Train Pain Free

Exercises will often put our bodies in vulnerable positions. We have to first prepare our bodies by making sure that we have the strength and mobility to properly perform these exercises. 

We have compiled tips to help you avoid the common mistakes that can cause knee, hip and shoulder pain so you can train pain free.


Exercises such as squats and lunges can put a lot of strain on the knees if not done properly. 

Being cognizant of knee tracking is important for preventing injury. The goal is to keep your knee in-line with your toes. However, if there is weakness or limited mobility, the knees may go “off-track.” This is when valgus knees (knees collapsing inward) tend to happen. Valgus knees can be caused by a number of things such as fatigue and poor hip mobility but for many it’s a sign of weakness in the glutes. Your body will compensate for the weakness by asking your knees to carry the load (eeeek our knees shouldn’t be doing that much work). 

Things you should do:
  • Watch yourself in the mirror when performing knee dominant exercises to check for proper knee tracking.
  • When squatting think –  “knees out” This cue will help prevent the collapsing of the knees in a squat 
  • Strengthen the glutes. Exercises such as hip thrusts or glute bridges can help to strengthen the glutes and aid in preventing valgus. 

Lower Back 

Hip dominant exercises such as deadlifts, hip thrusts and glute bridges may cause stress and pain in your lower back, T-spine or neck. 

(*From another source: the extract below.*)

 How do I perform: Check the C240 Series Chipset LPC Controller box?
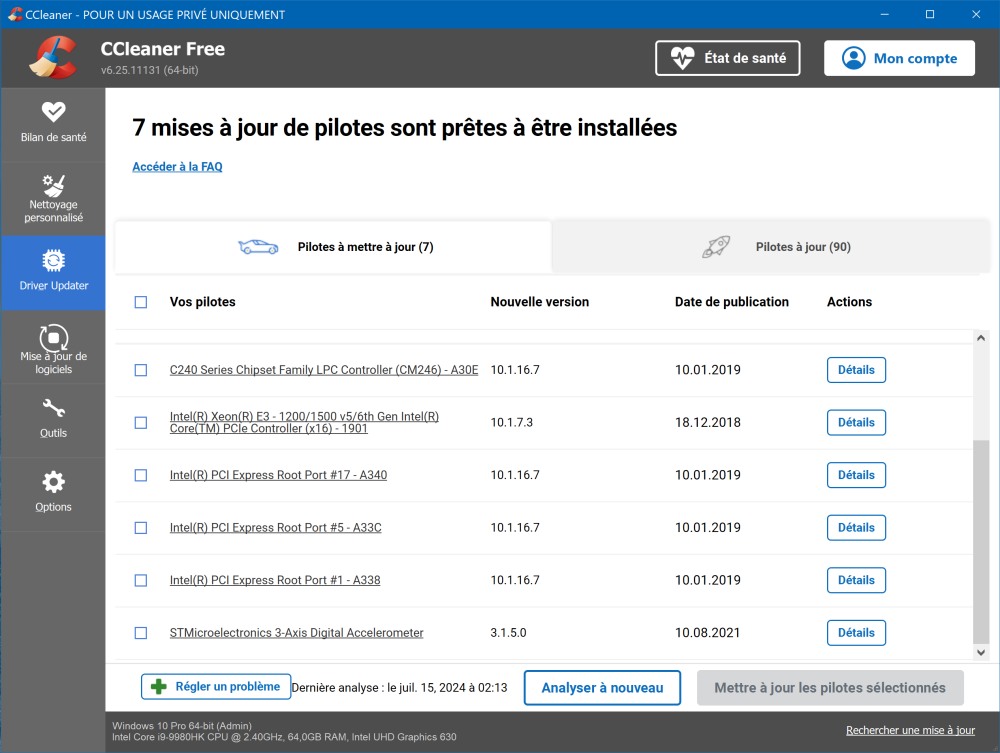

Many times, lower back pain occurs during these exercises when you are not set-up properly when performing these exercises.  For instance, having your hips too high in a deadlift may cause you to round your back in order to reach the bard and having your hips set too low you will cause you to “squat the deadlift” and put unnecessary stress on the lower back. 

Things you should do:
  • Maintain a neutral spine – when performing these exercises keep your head in line with your spine
  • Modify the height of the bar during hinge movements like deadlifts – You can place the bar on a platform so you don’t have to reach down so far to reach the bar. This will help to put you in the ideal position for power.  
  • Brace your core! Your core isn’t just that six-pack you have been looking for. Your core actually wraps all the way around to your back. Engaging your core throughout these exercises is a major part of keeping proper form and avoiding injury. 


Push exercises (bench press, push ups and shoulder presses) and pull exercises (rows, pull-ups and bicep curls) can cause shoulder discomfort if not done properly.  

When performing push exercises improper positioning can cause instability in the shoulder joint. Even slightly bending your wrists opens the door for shoulder pain to occur. 

In pull exercises lack of control through the entirety of the movement can cause pain and discomfort. This is especially important in the eccentric (lowering) phase of the exercise. 

Things you should do: 
  • Lighten the load – It doesn’t make sense to do heavy weights if you don’t know how to position yourself properly or control the weight. 
  • When performing push exercises always think “stack and keep it tight.” Your wrist, elbow and shoulder should always be stacked when doing these exercises. You also need to keep everything very tight, from the wrist all the way to your core – no wiggle room. 
  • Focus on controlling the weight during pull exercises – incorporate negatives (taking 3-5 seconds in the lowering phase of the movement) to help strengthen and learn control.

Being in the weight room isn’t dangerous but improperly performing exercises can cause pain. Think of it like driving — Driving a car isn’t dangerous but driving distracted or not following the rules of the roadway can be a danger. 

At the end of the day, always listen to your body. If you feel pain while doing an exercise, check yourself. Ask a trainer to watch your form or video yourself performing the exercise to go back and check your form.